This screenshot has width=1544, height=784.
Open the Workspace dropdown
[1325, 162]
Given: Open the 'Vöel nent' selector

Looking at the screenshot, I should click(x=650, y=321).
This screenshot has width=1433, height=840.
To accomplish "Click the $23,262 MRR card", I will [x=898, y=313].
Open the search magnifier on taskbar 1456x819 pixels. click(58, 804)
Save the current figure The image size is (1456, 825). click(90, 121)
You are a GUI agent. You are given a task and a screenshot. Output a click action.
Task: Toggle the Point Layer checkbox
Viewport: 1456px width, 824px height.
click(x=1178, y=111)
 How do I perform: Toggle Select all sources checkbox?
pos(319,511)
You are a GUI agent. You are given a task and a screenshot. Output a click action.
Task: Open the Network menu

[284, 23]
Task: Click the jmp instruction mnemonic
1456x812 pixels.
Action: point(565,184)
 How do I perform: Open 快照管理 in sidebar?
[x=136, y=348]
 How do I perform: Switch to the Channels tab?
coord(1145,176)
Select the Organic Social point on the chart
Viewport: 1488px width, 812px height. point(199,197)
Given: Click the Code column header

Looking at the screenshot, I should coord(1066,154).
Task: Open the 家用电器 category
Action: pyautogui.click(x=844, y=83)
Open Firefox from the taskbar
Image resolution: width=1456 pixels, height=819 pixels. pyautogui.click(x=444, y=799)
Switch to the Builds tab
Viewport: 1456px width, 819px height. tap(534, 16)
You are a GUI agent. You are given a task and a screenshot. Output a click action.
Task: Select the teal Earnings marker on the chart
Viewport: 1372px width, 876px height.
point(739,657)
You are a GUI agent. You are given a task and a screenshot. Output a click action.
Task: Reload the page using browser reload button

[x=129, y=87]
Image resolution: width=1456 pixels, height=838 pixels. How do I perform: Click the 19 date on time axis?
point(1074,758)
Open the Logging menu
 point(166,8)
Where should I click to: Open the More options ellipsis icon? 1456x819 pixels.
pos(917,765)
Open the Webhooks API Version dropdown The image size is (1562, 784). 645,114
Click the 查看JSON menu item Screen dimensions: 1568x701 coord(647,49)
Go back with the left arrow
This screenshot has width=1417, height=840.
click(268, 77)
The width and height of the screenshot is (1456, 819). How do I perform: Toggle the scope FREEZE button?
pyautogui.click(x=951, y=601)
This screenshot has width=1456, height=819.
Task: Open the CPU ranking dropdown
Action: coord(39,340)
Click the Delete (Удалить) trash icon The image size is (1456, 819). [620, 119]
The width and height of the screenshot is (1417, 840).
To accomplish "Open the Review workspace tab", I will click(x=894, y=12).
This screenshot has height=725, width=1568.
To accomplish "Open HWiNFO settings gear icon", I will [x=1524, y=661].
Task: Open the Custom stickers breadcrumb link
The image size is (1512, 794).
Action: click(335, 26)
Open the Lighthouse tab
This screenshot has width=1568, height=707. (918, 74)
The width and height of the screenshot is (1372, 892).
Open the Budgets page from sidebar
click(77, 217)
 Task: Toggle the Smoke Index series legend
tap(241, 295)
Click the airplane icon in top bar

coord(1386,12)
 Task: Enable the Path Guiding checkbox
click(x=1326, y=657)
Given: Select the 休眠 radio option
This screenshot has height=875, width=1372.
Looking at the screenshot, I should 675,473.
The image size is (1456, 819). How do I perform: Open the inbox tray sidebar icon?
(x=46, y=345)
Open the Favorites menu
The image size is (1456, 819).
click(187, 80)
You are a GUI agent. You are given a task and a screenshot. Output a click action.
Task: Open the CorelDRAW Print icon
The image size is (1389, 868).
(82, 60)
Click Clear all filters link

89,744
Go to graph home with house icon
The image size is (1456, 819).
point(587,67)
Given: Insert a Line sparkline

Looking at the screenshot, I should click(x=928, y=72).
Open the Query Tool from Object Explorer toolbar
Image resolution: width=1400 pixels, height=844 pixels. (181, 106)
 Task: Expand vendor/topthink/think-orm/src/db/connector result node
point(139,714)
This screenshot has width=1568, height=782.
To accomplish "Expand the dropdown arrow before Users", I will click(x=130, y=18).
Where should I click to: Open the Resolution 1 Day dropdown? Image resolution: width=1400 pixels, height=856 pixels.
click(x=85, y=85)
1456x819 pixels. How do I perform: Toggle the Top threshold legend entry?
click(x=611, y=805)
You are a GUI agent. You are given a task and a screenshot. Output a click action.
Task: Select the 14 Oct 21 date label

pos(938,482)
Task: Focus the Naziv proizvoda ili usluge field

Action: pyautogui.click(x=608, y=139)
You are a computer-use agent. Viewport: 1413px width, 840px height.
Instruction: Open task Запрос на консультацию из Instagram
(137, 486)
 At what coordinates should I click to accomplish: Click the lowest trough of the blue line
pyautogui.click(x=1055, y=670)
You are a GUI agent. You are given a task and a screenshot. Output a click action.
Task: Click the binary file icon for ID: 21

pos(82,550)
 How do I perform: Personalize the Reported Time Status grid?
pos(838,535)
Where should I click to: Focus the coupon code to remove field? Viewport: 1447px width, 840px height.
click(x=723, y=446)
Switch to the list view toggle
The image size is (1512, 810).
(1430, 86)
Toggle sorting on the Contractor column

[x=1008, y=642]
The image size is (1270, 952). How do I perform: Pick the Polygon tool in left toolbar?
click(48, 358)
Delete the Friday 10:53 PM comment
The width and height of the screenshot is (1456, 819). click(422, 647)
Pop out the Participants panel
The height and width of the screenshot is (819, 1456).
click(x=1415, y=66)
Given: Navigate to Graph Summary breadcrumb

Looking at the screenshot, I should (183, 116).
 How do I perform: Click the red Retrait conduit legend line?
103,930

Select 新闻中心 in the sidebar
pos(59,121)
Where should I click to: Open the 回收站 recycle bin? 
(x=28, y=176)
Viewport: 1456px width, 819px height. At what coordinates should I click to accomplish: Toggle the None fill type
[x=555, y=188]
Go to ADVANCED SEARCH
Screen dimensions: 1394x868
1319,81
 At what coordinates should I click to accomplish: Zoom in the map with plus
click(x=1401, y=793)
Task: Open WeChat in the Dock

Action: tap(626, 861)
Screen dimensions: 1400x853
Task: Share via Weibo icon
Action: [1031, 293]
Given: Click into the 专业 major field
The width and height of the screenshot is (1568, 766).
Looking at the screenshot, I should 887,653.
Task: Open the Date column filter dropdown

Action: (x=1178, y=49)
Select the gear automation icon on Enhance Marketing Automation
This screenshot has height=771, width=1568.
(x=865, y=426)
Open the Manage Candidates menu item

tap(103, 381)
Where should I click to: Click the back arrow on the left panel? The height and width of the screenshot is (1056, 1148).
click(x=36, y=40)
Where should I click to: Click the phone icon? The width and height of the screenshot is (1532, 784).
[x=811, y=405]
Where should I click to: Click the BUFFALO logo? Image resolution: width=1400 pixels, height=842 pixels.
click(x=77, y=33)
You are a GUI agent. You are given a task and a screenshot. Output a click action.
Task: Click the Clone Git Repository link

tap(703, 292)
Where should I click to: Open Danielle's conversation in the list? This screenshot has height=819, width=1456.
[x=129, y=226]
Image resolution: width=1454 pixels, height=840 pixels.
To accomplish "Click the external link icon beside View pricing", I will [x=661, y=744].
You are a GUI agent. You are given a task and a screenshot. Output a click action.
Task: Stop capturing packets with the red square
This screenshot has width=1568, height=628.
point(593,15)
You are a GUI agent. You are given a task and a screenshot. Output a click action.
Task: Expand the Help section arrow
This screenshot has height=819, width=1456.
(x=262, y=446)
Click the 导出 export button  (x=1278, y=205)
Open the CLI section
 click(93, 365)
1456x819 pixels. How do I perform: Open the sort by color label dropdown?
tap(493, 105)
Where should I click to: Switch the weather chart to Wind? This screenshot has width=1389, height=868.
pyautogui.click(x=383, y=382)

------------------------

**WORK REQUEST**
Start with the line above that contains "At what coordinates should I click to accomplish: Zoom" and stop after the line that contains "Given: Click into the 专业 major field". Output those lines exactly, and only those.

**COMPLETED TASK**
 At what coordinates should I click to accomplish: Zoom in the map with plus
click(x=1401, y=793)
Task: Open WeChat in the Dock

Action: tap(626, 861)
Screen dimensions: 1400x853
Task: Share via Weibo icon
Action: [1031, 293]
Given: Click into the 专业 major field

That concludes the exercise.